贖いたい相手は、自分の存在すら知らずにこの世を去った。
さまよう果てで、それでもたどり着くのはあの懐かしい東屋だった。彼女は今よりも幼い顔をしていて、今よりもずっと傍若無人だ。だがてなづけるのも簡単で、思考回路は思っていたほど複雑じゃない。けど、たまに予想外のことをしでかしては、心の底から笑いが溢れる。
人形にも魂や感情は宿るらしい。それはもう理解していた。シアや兄と東屋で楽しくお茶をして会話をするのはなによりもの心のよりどころだったらしい。
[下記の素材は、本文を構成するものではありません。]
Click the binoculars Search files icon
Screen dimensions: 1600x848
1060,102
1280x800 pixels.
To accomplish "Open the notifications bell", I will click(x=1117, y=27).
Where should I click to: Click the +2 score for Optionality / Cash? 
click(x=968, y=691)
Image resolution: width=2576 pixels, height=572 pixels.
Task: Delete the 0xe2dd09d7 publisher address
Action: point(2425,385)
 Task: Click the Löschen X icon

次の扉には騎士団の馴染みの面々がいる。彼らは部下で、自分は上司の顔をしていなくてはいけないが、それでももう一つの自分のあるべき場所だと自覚していた。
それでも、少しずつ少しずつ、不安が胸を押しつぶしこの場所から去ろうする。苛み続けるのは、自分が一番最初に自覚した『自責』の念。弟を助けられなかったあの伸ばされた手の先にいたのが、『本物』であったのなら。
それを思うと、なんど夢の中で手を伸ばされてもその手をとることは叶わなかった。
流れ着いた最後の場所は、冷たい牢獄の中。
罪の意識はこびりついたまま、洗い流されることはない。苛んでいるのは自分の心ひとつで、誰も俺を責めてはいないのかもしれない。
扉は開いている。誰も閉じ込めてなんかいない。閉じ込めているのは俺自身だ。
その扉をあけ放ったのは予想していなかった人物で、でもそれが一番いい結果だったのだと思った。迎えにきたのかシアだったら、絶対にこじれていた。
「剣をとれ、ベルナール。今度こそ……勝負を申し込む」
ベルナール、と呼ばれてすぐには反応できなかった。自分がそう呼ばれていいのか、それすらも曖昧だったから。
「今はもう、絶対に見極めをあやまらない。あなたはどうなんだ」
それはとても懐かしい響きの言葉だった。俺は彼にとってなにになれたのだろう。何様の顔で、彼にそんなことを言ったのだろうか。
あのとき迷っていたのはルークだった、だが今はどうだろう……俺は彼と剣をあわせるにたる者だろうか。
「あなたはいつだって俺の目標で憧れで、倒したい強い騎士です! 今このとき、あなたの心がどれほどもろく崩れ、揺らいでいたとしても俺の気持ちはなにも変わらない。あなたに勝つも負けるもいつだって真剣一本勝負。試合、よろしくお願いします!!」
不安も疑心も罪悪感も……なにもかもが吹っ飛んでいく。まっすぐな彼の瞳はなにひとつ俺を疑っていない。人形ベルナールはひどく不安定な存在だ、だがそれでもなお彼は迷うことがない。ルークでよかった、ここに来たのが彼で本当に。
彼へと揺らぐこの心を剣にのせて打ち合えたのなら、剣士同士でしかわかりあえないところから、道が見えた気がした。
その先で、彼女が俺を『ベルナール』と呼んだ時……思っていた以上に素直にその手を握り返すことができた。
これをたぶん人は――幸福というのだろう。